The armature takes the place of the nail in an electric motor. The armature is an electromagnet made by coiling thin wire around two or more poles of a metal core. The armature has an axle, and the commutator is attached to the axle. In the diagram to the left you can see three different views of the same armature: front, side and end-on. In the end-on view the winding is eliminated to make the commutator more obvious. You can see that the commutator is simply a pair of plates attached to the axle. These plates provide the two connections for the coil of the electromagnet.

The "flipping the electric field" part of an electric motor is accomplished by two parts: the commutator and the brushes. The diagram at the right shows how the commutator and brushes work together to let current flow to the electromagnet, and also to flip the direction that the electrons are flowing at just the right moment. The contacts of the commutator are attached to the axle of the electromagnet, so they spin with the magnet. The brushes are just two pieces of springy metal or carbon that make contact with the contacts of the commutator.

Putting It All Together

When you put all of these parts together, what you have is a complete electric motor:

In this figure, the armature winding has been left out so that it is easier to see the commutator in action. The key thing to notice is that as the armature passes through the horizontal position, the poles of the electromagnet flip. Because of the flip, the North pole of the electromagnet is always above the axle so it can repel the field magnet's North pole and attract the field magnet's South pole.
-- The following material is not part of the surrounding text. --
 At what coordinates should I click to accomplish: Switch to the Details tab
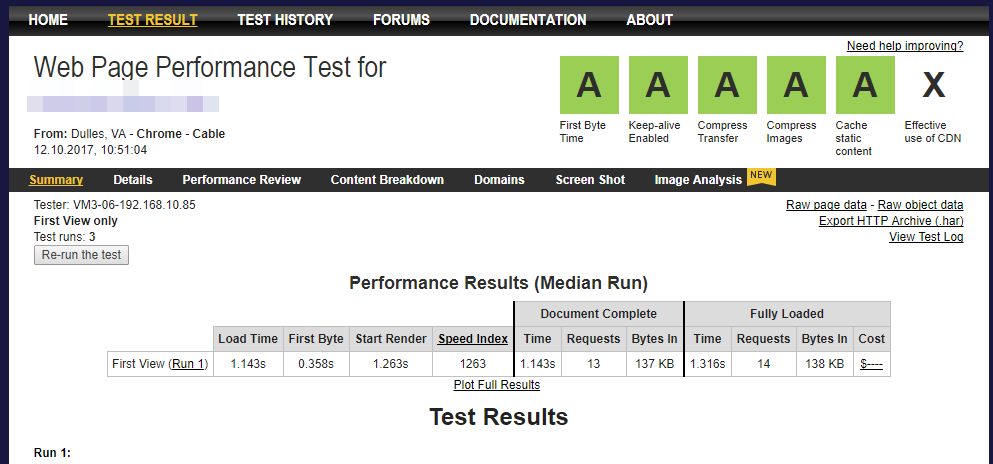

If you ever have the chance to take apart a small electric motor you will find that it contains the same pieces described above: two small permanent magnets, a commutator, two brushes and an electromagnet made by winding wire around a piece of metal. Almost always, however, the rotor will have three poles rather than the two poles as shown in this article. There are two good reasons for a motor to have three poles:

It causes the motor to have better dynamics. In a two-pole motor, if the electromagnet is at the balance point, perfectly horizontal between the two poles of the field magnet when the motor starts, you can imagine the armature getting "stuck" there. That never happens in a three-pole motor.
Each time the commutator hits the point where it flips the field in a two-pole motor, the commutator shorts out the battery (directly connects the positive and negative terminals) for a moment. This shorting wastes energy and drains the battery needlessly. A three-pole motor solves this problem as well.

It is possible to have any number of poles, depending on the size of the motor and the specific application it is being used in.